*Excerpted data:*
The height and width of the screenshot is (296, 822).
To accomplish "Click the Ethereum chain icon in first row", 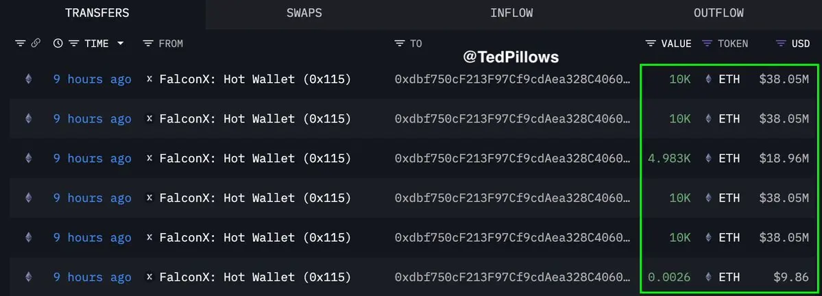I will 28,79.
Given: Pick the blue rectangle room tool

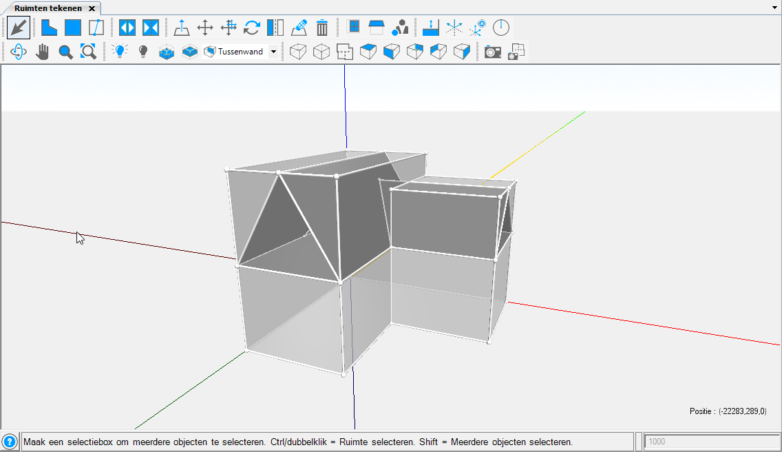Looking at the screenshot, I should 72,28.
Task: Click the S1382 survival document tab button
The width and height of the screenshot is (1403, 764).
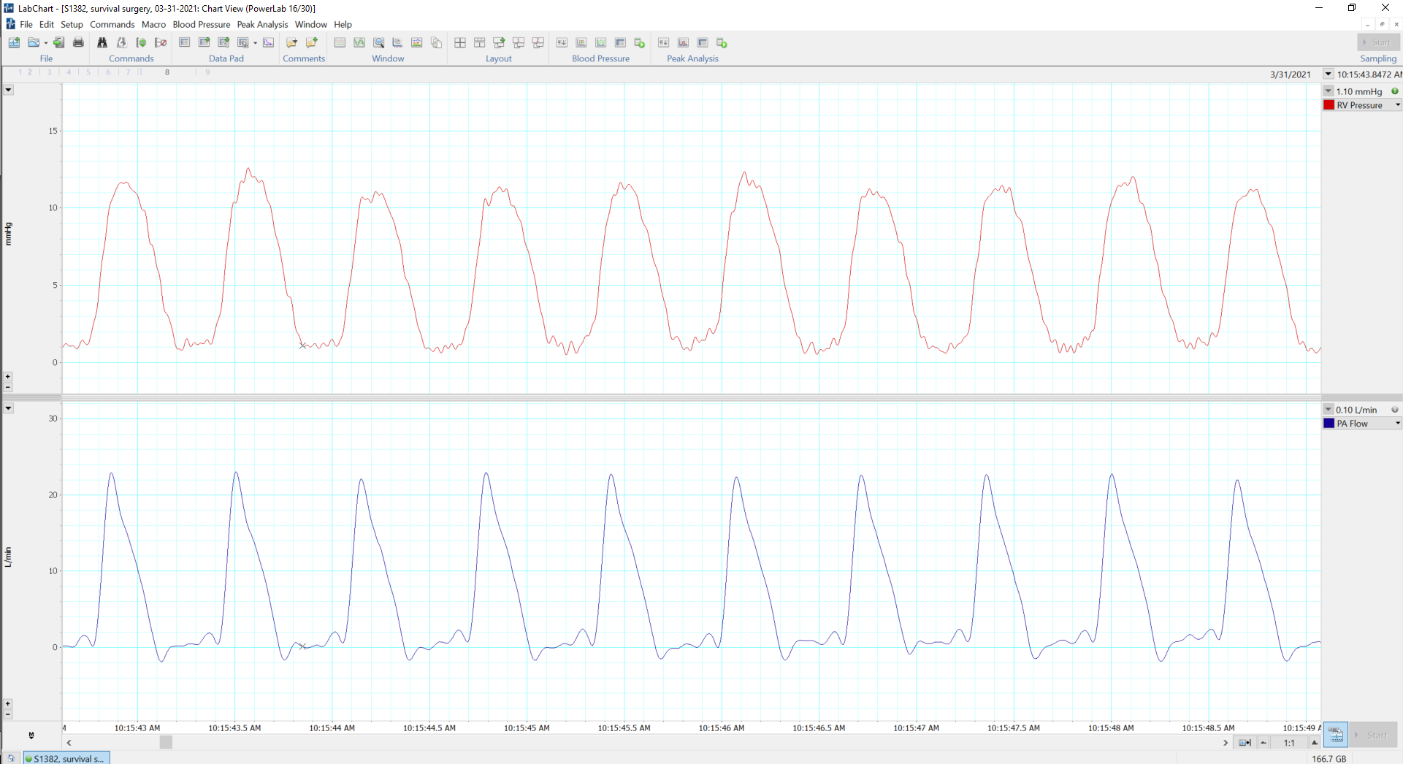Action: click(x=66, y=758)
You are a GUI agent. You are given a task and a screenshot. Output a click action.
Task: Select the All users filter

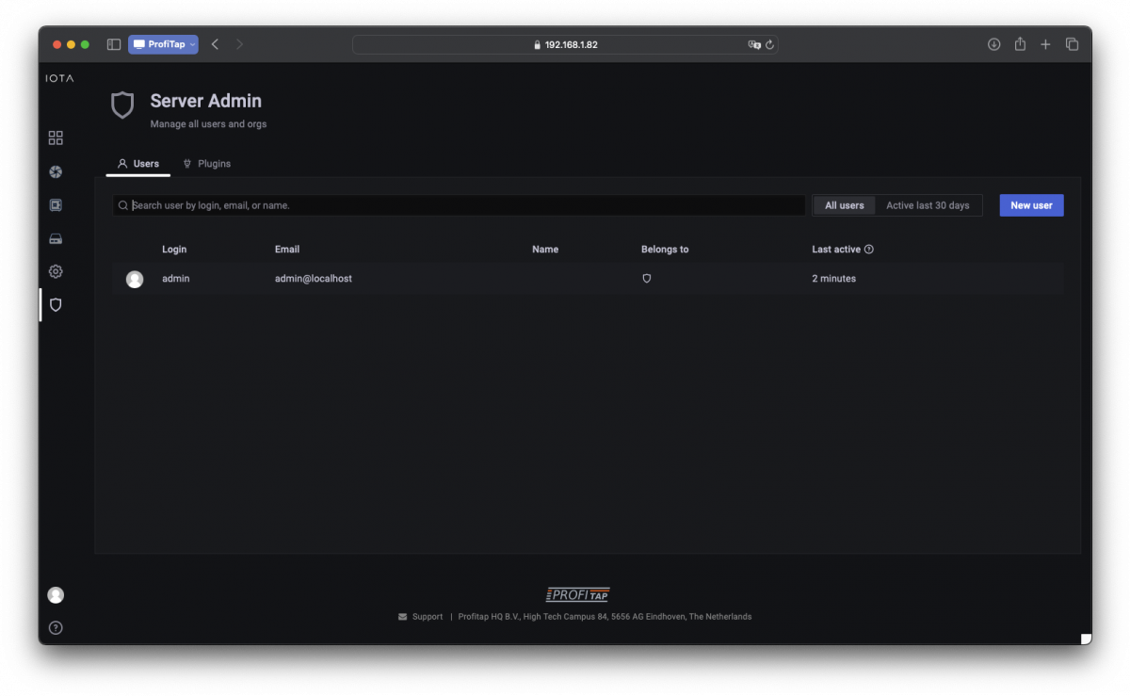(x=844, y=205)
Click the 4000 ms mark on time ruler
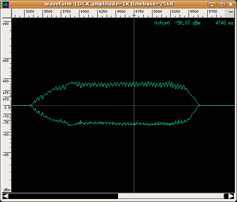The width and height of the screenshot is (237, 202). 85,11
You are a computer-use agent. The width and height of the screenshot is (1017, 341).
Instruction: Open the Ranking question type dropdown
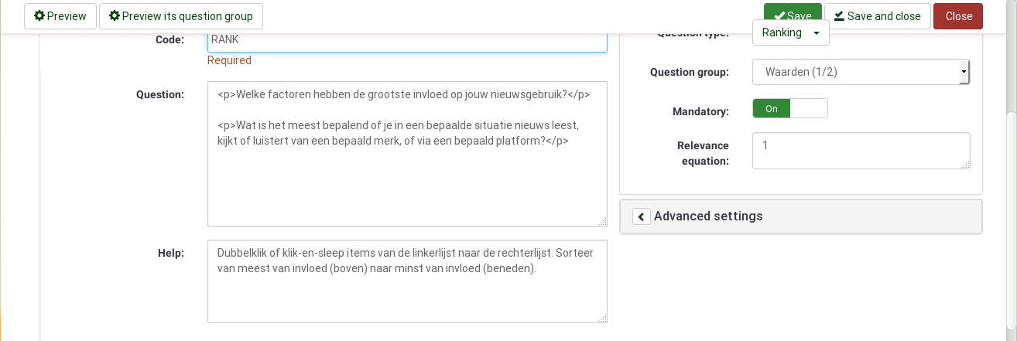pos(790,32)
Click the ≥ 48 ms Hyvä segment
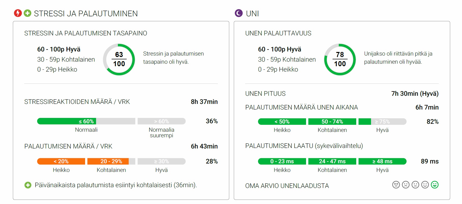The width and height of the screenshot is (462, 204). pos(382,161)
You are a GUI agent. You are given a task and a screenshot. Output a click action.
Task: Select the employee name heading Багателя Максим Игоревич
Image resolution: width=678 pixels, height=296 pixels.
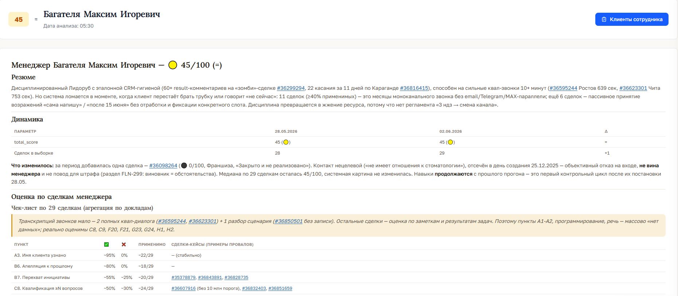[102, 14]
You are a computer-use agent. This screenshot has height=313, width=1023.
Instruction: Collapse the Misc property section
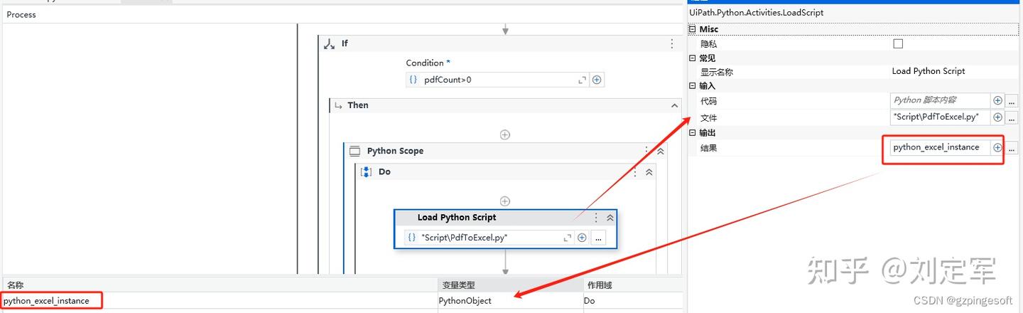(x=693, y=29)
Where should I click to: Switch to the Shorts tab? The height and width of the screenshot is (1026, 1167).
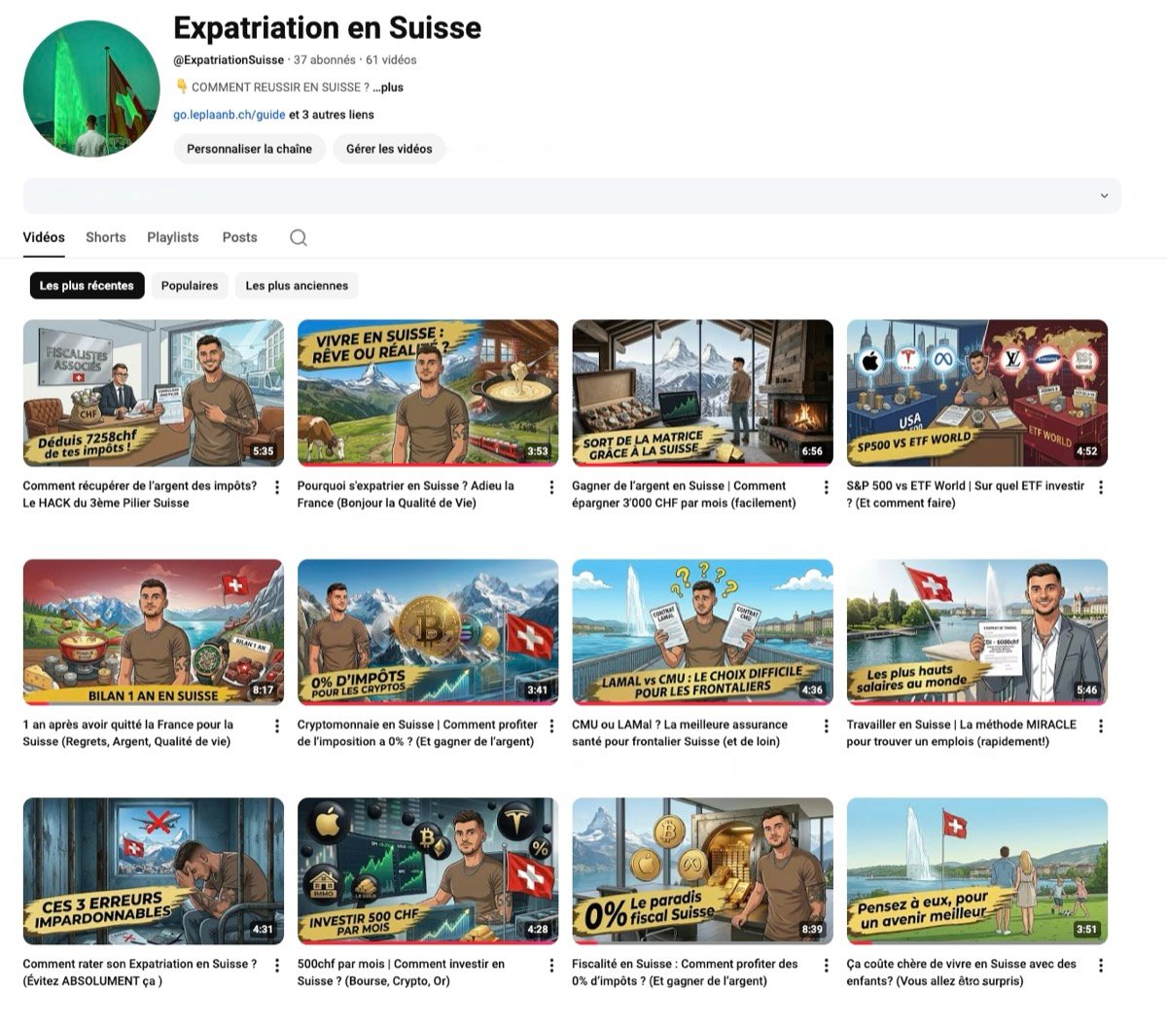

*Exercise directions:*
The copy must start at the line containing "Image resolution: width=678" and stop at the last line of the listing, both included, with every line exact and no pictures.

*Expected answer:*
Image resolution: width=678 pixels, height=296 pixels.
[102, 14]
You are a computer-use agent. This screenshot has height=313, width=1023.
Instruction: Collapse the Misc property section
(x=693, y=29)
Where should I click to: Switch to the Shorts tab? The height and width of the screenshot is (1026, 1167).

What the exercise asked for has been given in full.